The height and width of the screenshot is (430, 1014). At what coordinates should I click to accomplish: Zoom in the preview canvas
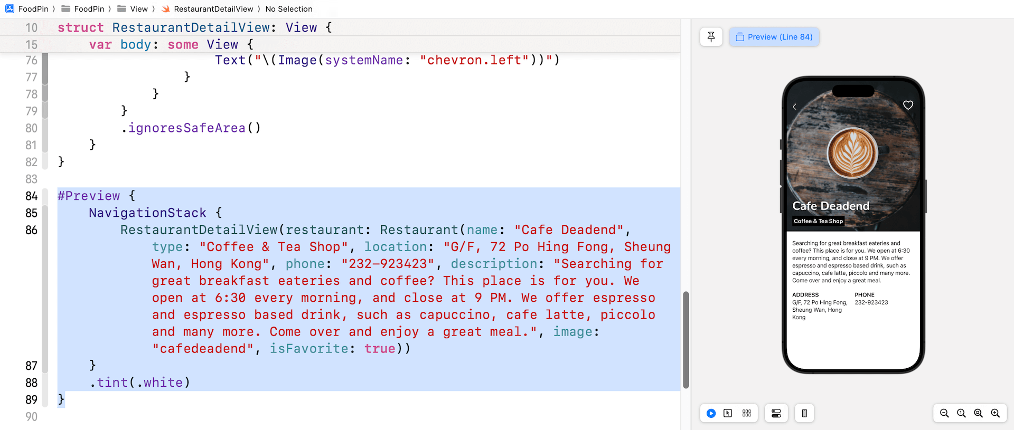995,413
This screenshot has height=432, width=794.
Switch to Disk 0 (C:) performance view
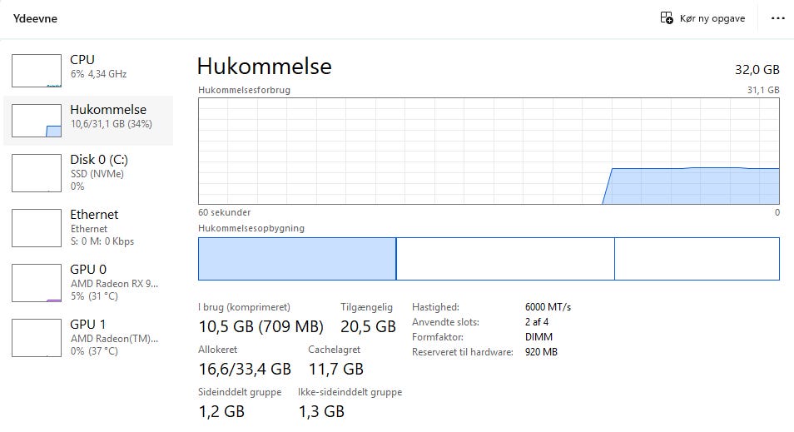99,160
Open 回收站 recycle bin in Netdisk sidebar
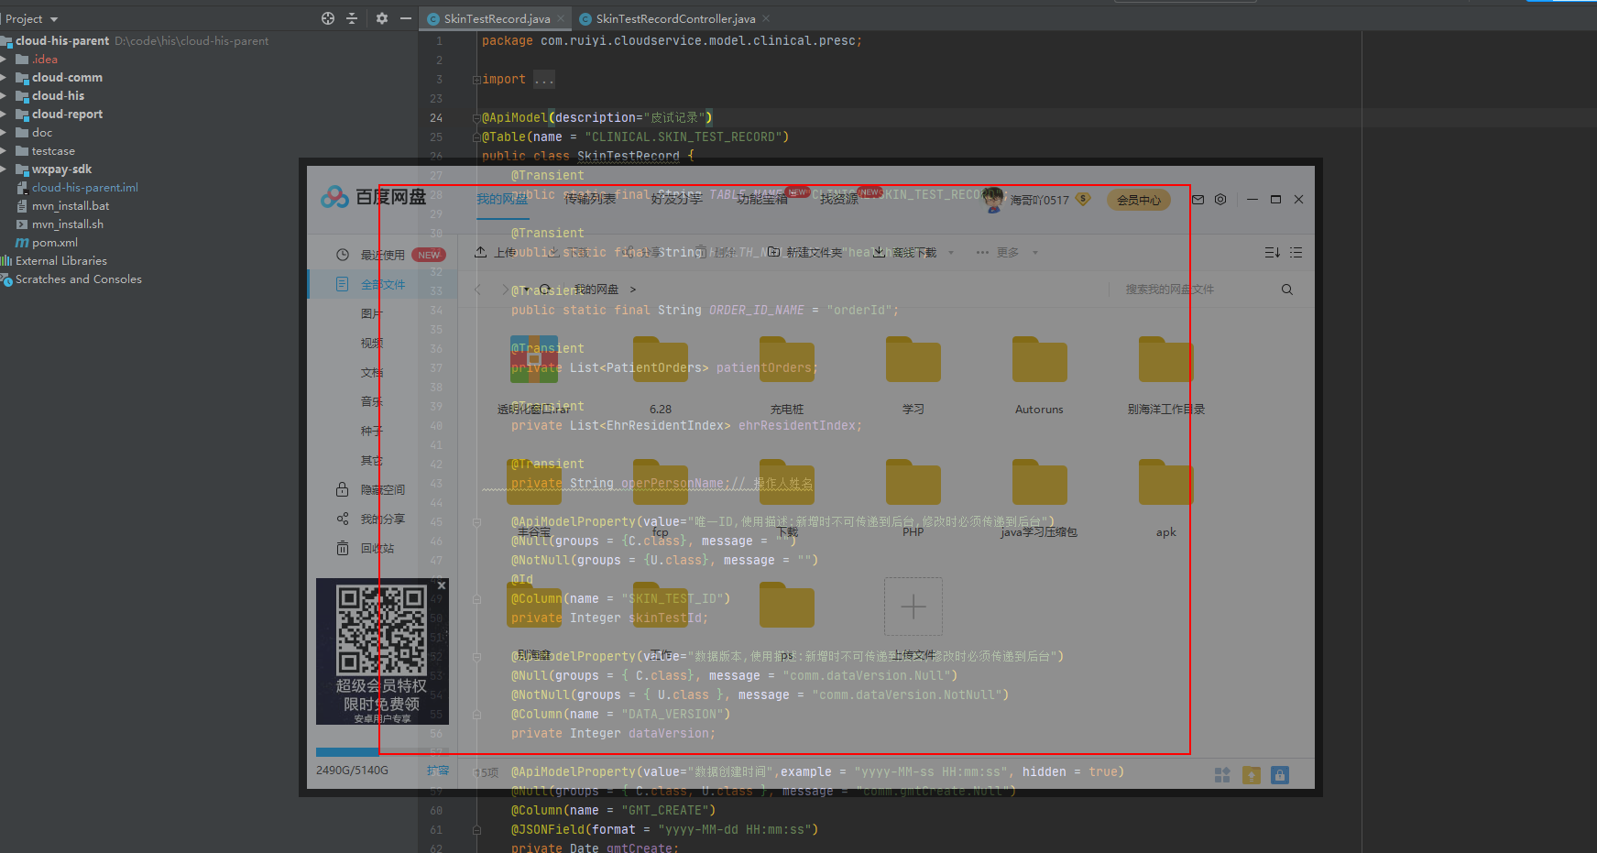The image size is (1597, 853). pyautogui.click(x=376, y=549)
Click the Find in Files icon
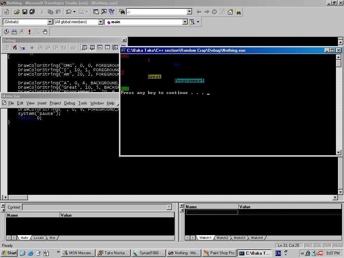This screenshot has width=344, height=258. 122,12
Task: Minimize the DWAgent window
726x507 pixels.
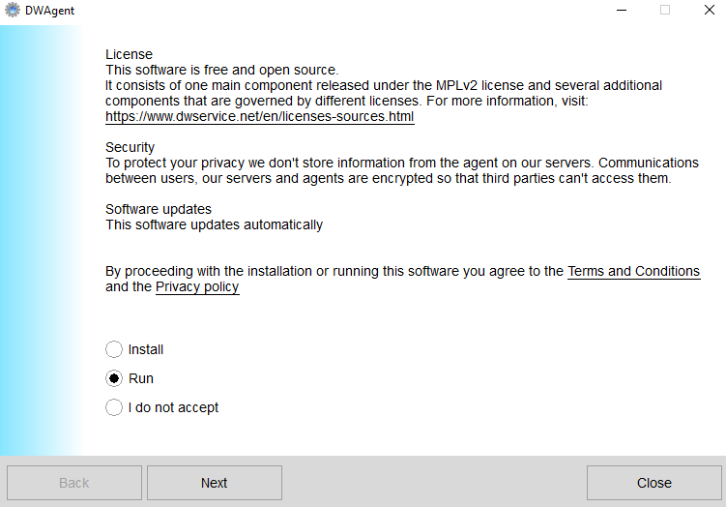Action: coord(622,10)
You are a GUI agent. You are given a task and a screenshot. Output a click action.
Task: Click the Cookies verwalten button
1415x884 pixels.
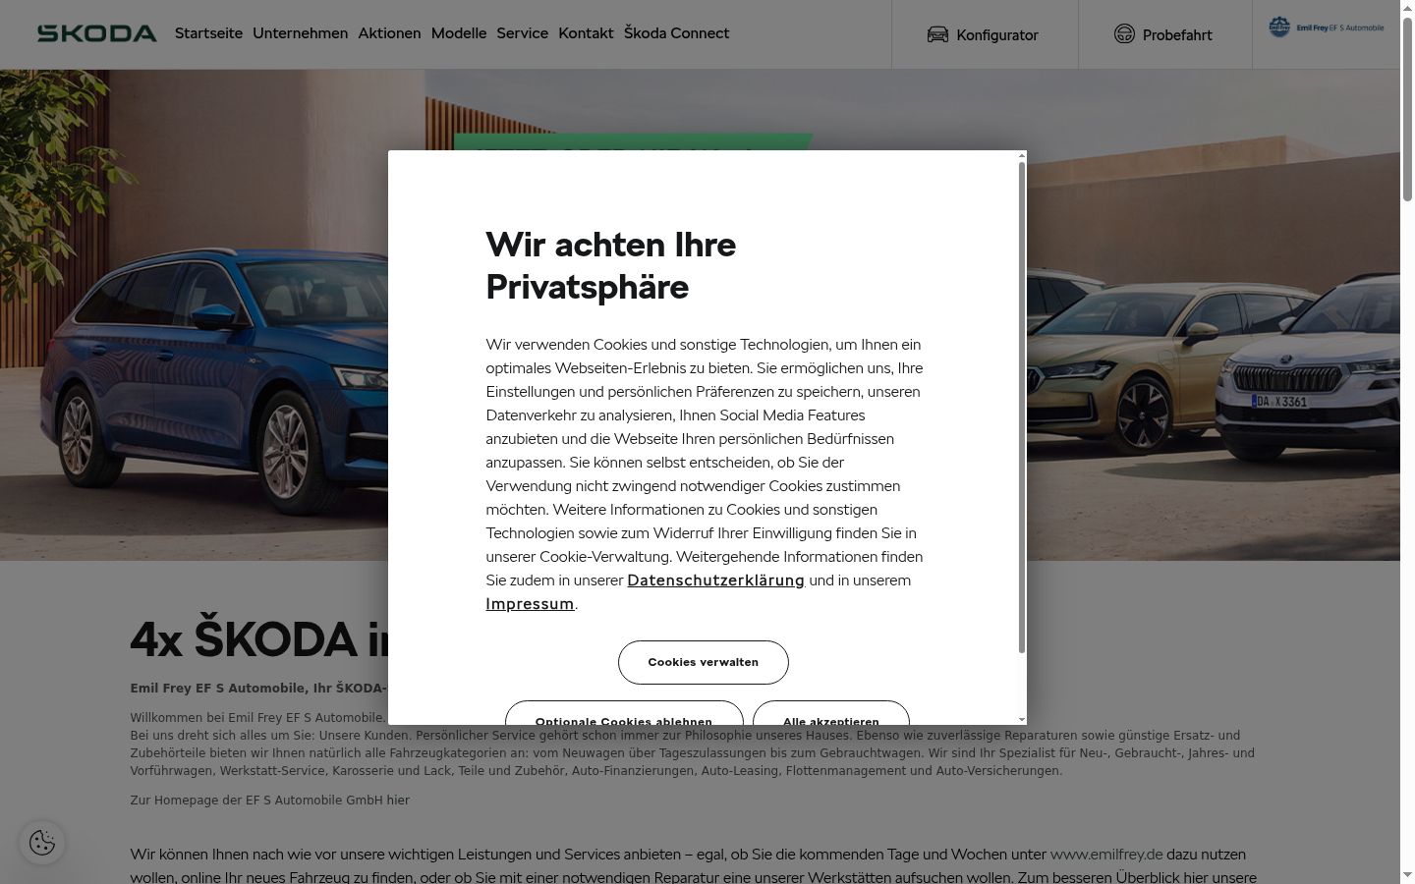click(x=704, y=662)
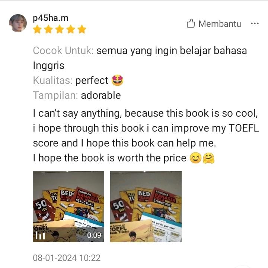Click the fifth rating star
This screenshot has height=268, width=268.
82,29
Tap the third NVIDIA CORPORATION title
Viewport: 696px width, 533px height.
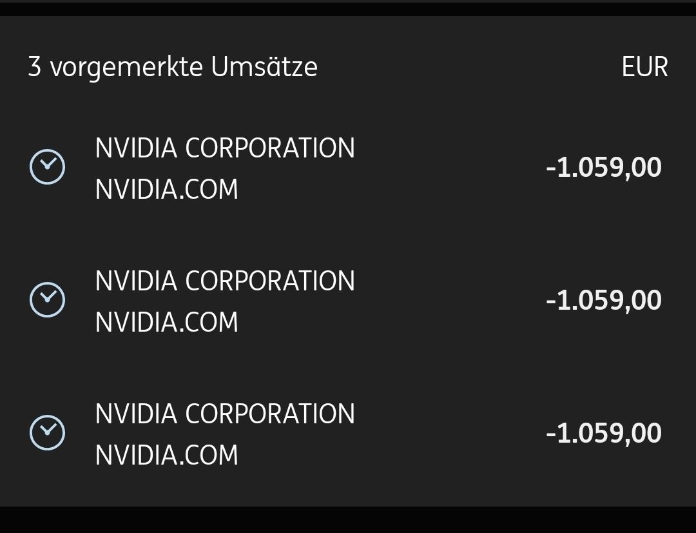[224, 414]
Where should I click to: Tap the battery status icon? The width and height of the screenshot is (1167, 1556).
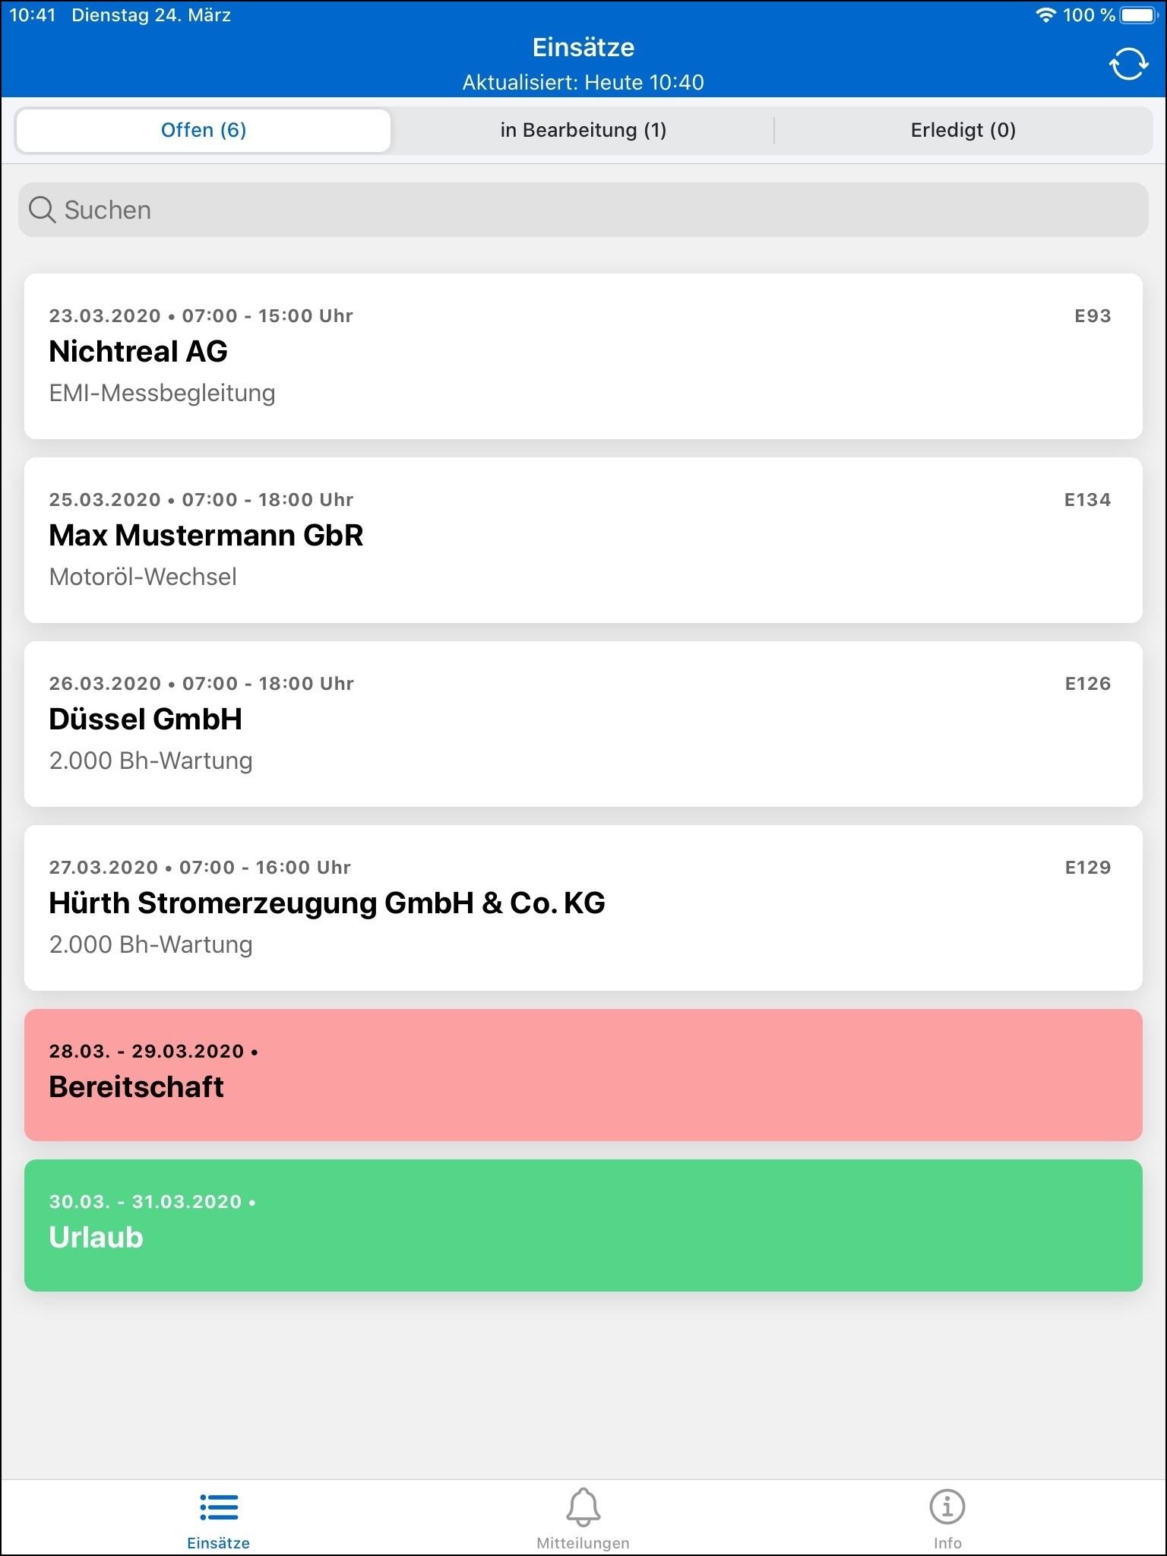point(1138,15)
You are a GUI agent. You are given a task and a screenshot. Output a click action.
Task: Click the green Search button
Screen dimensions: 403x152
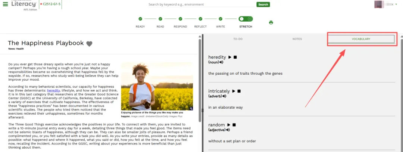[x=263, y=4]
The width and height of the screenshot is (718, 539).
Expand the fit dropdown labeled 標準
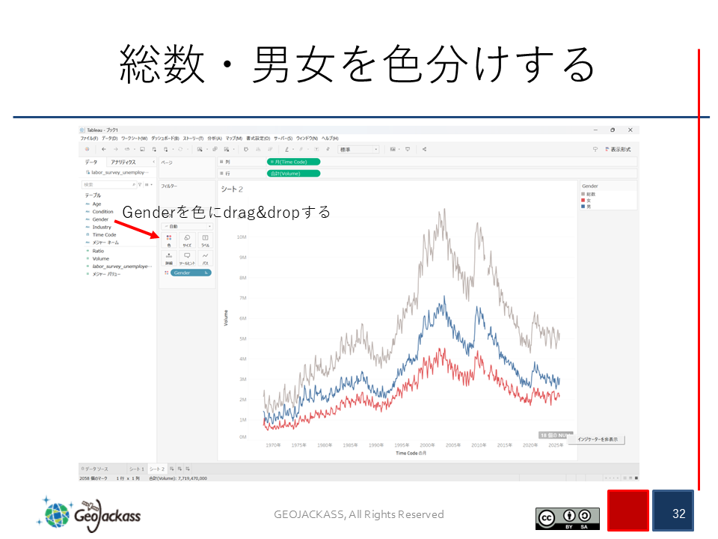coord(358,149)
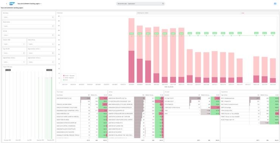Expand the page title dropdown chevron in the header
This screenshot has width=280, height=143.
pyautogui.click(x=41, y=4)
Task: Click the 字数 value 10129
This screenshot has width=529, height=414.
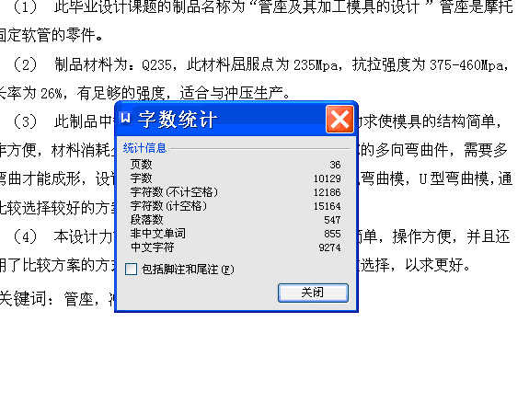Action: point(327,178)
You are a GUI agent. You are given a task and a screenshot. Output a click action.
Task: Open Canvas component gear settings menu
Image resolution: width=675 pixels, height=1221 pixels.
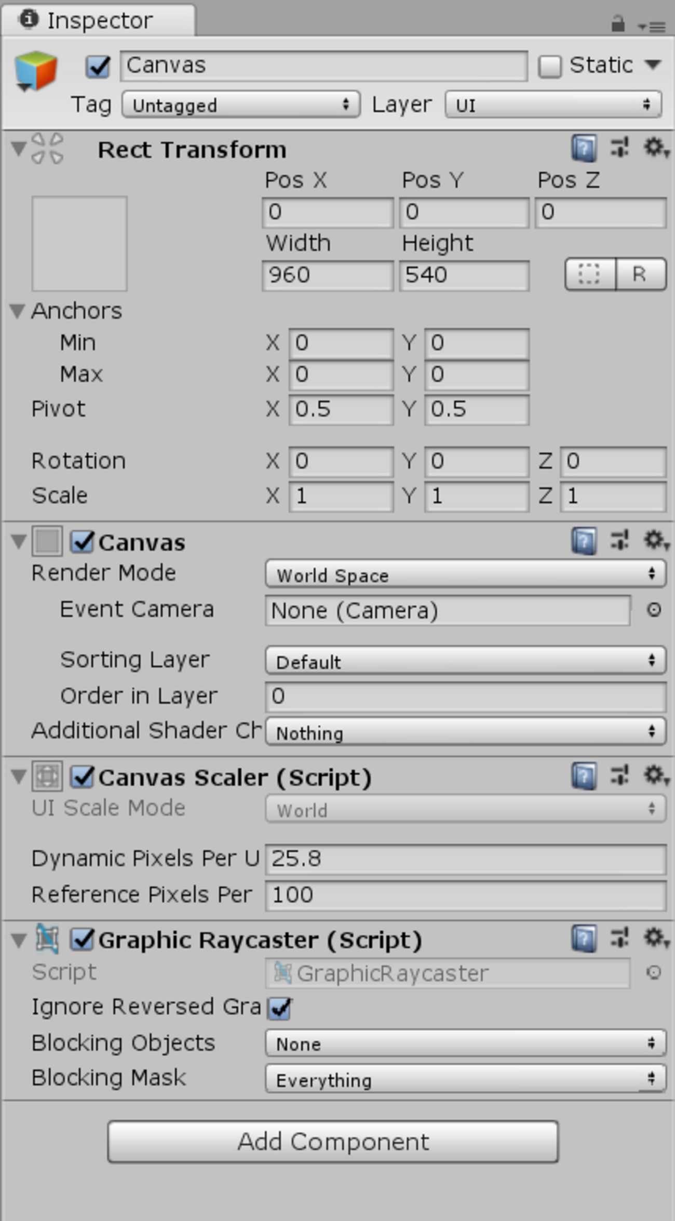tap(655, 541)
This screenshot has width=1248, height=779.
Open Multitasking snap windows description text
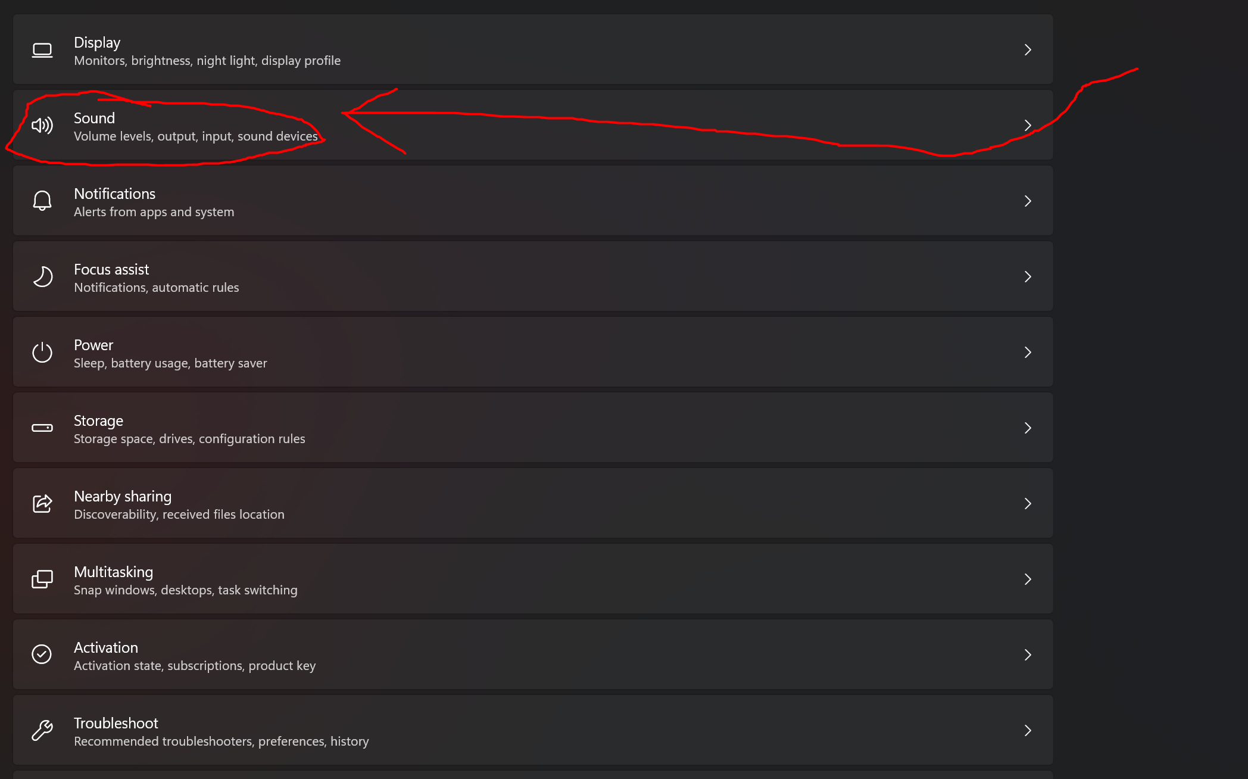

──────

▶ [What you need to do]:
Say only how many lines in the records carry the word "button".

▶ [Answer space]:
2